Un monde d’inégalités et d’injustice sociale où seule la charité peut venir en aide aux plus faibles et certainement pas l’Etat et ses recettes fiscales. Un monde laminé par la crise économique et financière mais où les disciples et adeptes de Milton Friedman continuent de jouer aux fiers à bras.
Code nécessaire dans les milieux journalistiques français
Journaliste économique et financier, je me suis astreint durant de longues années à lire The Economist. Sans enthousiasme aucun (rien à voir avec le BusinessWeek de la grande époque). Mais j’ai très vite compris que sa lecture proclamée était un code nécessaire, un passage obligé dans les milieux journalistiques français autant que chez les élites économiques ou politiques.Je n’hésiterai donc pas à parler de complexe d’infériorité (ce qui explique l’impact du numéro sur le «déni français»). D’où vient ce complexe des élites françaises qui, de façon générale, concerne le monde anglo-saxon? Je ne saurai apporter toutes les réponses à cette question mais il en est une qui est rarement évoquée. Elle me vient d’un ingénieur aéronautique français, aujourd’hui à la retraite, qui a beaucoup travaillé aux Etats-Unis.

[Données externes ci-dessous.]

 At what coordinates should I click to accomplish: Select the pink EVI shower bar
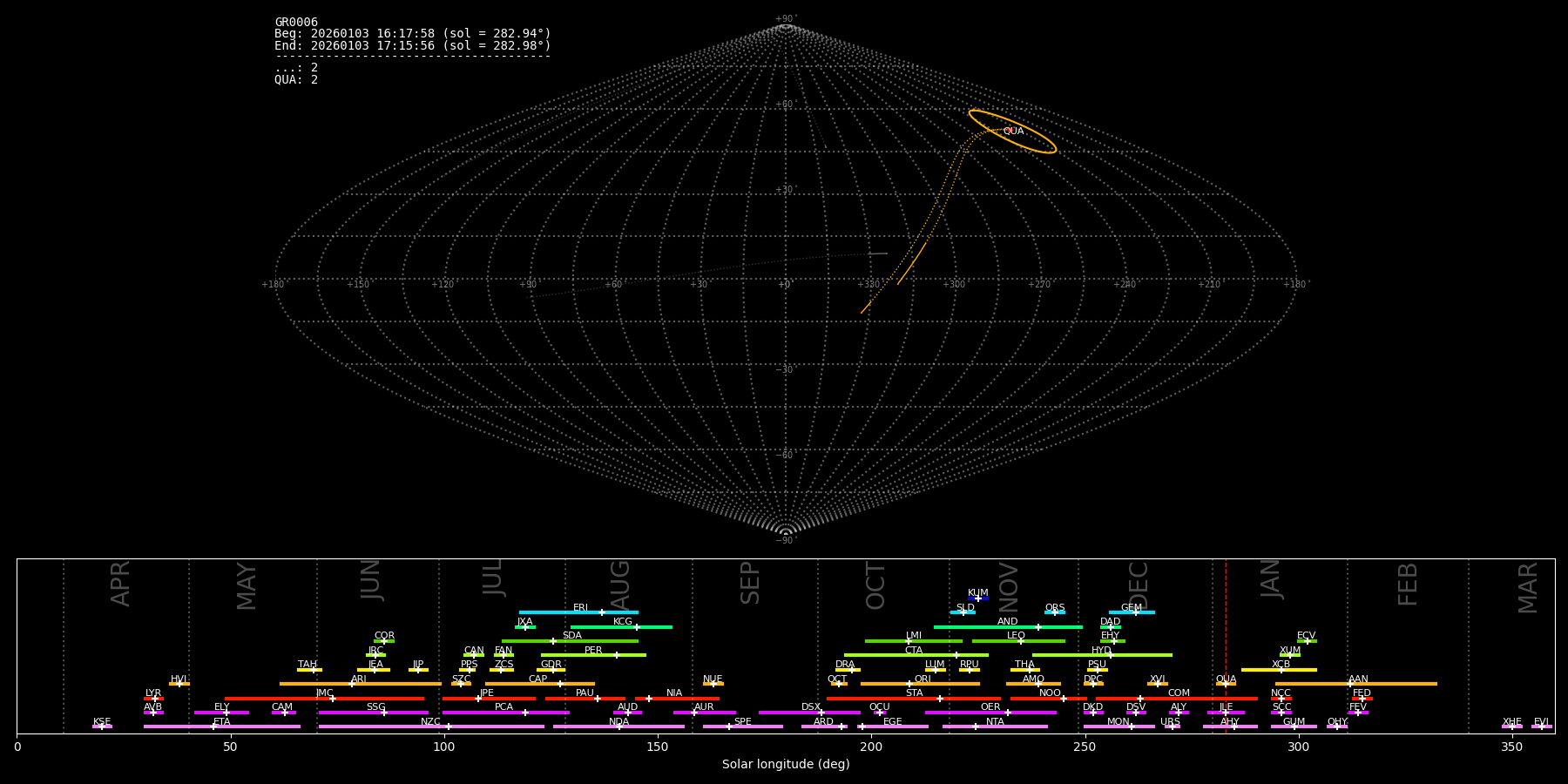pos(1541,727)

Pour lui, l’explication à ce complexe remonte à la fin de la Seconde Guerre mondiale, période où a commencé sa carrière.
«A l’époque, les Français se considéraient comme faisant partie des vainqueurs du conflit mais, dans leur attitude, les alliés américains et anglais, ont su instiller le doute. Il y avait des remarques, des regards entendus. La mise en place du plan Marshall a renforcé cette ambivalence. Des milliers de cadres français sont allés aux Etats-Unis pour apprendre les nouvelles méthodes de gestion. Ils en sont revenus impressionnés et donc un peu complexés».Depuis, les choses ont certes changé. La France s’est reconstruite, avec ses propres atouts et compétences. Mais l’aura du monde anglo-saxon demeure. Il suffit de voir combien d’hommes politiques français, le président Nicolas Sarkozy en tête, ont honte d’avouer qu’ils ne parlent pas l’anglais.

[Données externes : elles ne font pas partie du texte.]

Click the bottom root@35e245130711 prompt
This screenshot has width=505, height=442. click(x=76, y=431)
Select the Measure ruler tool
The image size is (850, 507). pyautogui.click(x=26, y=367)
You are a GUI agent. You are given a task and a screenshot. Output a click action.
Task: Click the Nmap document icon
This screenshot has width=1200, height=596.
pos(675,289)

Délires obsessionnels de The Economist
Il suffit aussi de se rendre compte à quel point le monde anglo-saxon, Etats-Unis en tête, est omniprésent dans des secteurs tels que l’économie, la finance ou le management. Dans ce dernier cas, nombre d’ouvrages publiés en France par des éditions spécialisées ne sont rien d’autre que des traductions ou des adaptations de livres déjà diffusés outre-manche ou Outre-Atlantique.Il fut un temps où une course de vitesse existait entre nombre de consultants et d’universitaires français pour être le premier à repérer la dernière théorie managériale en vogue aux Etats-Unis afin d’en être le chantre incontournable en France.
Ce type de comportement existe encore et concerne d’autres secteurs tels que la télévision. On ne comprend à la manière dont fonctionnent les chaînes françaises d’information en continu si l’on ne sait pas qu’elles sont des copies, certes parfois améliorées, de leurs homologues étatsuniennes.
En Afrique, il est de bon ton de critiquer l’influence persistante des anciennes puissances coloniales, y compris dans le secteur de la culture ou des idées. Il est donc étonnant, voire amusant, de réaliser que la France vit une situation comparable. Peu sûres d’elles-mêmes, ses élites n’en finissent pas d’alimenter un complexe d’infériorité qui les empêche d’accueillir avec un simple haussement d’épaules, les délires obsessionnels de The Economist.